After two operations on her shoulder in Washington and three months recuperating up here at the cabin, Anna realised she’d become comfortably—even lethargically—tied to the place. She’d watched winter change to spring with precise slowness. She’d spent most of every day with her son, and the rest of the time she’d read books, slept, and done the exercises needed to restore the muscles in her shoulder. She didn’t want to go to the nearest village, let alone to Burt’s ranch, fifty miles away.

“Okay,” she said, when Larry didn’t reply. “I suppose we’d better go.”

“We’ll leave in a couple of hours,” he said.

Anna went up to her room and lay down. It was a long time since she’d been released from the events that ended in her wounding at the park.
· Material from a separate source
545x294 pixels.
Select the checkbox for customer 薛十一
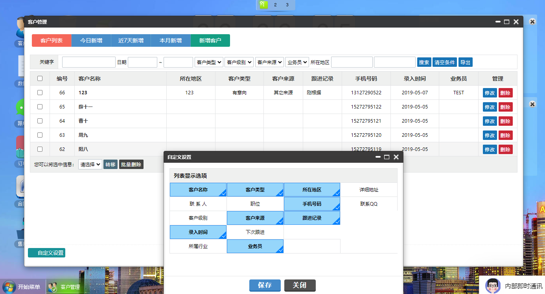click(x=40, y=107)
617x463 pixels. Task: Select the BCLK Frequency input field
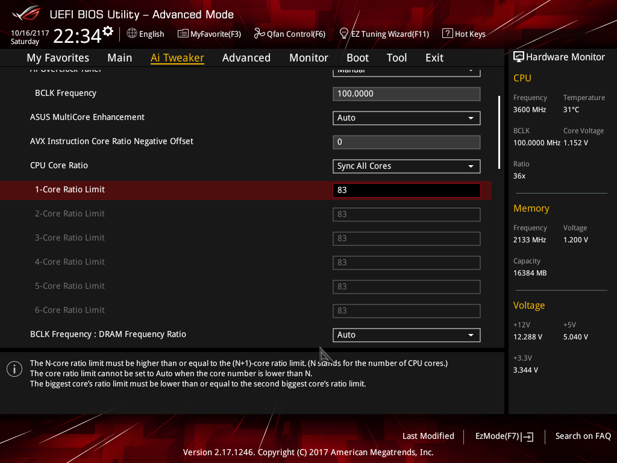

First, because of her injury, she’d been excused from attending the Senate Intelligence Committee’s hearing. Then her presence was not required anyway. Either Burt had got her off the hook, or she was disbarred from attending for security reasons.

But Burt was still in the thick of it, up in Washington, parrying the questions of the committee day after day.

She fell asleep and dreamed of Finn.

In a high-backed leather armchair at the Senate Office Building on Capitol Hill, Burt faced the committee for the eleventh day running. Today being Friday, they were going to break early, with just one session after lunch. They were on the home lap before the weekend.

The number of committee members and cross-examiners had shrunk this afternoon to just seven; the chairman, three senators from the Intelligence Committee itself, an attorney representing the director of the CIA, another attorney for the director of the FBI, and a director of the National Intelligence Agency.

On Burt’s side of the table were Bob Dupont and Cougar’s senior attorney.

Burt, as usual comfortable in any surroundings, fielded questions from friend and foe alike with equanimity. He was enjoying himself, “even in there,” as Bob Dupont would say later.

“We can now turn to the representative for the director of the CIA,” the chairman said. “Mr. Ronald Sabroso.”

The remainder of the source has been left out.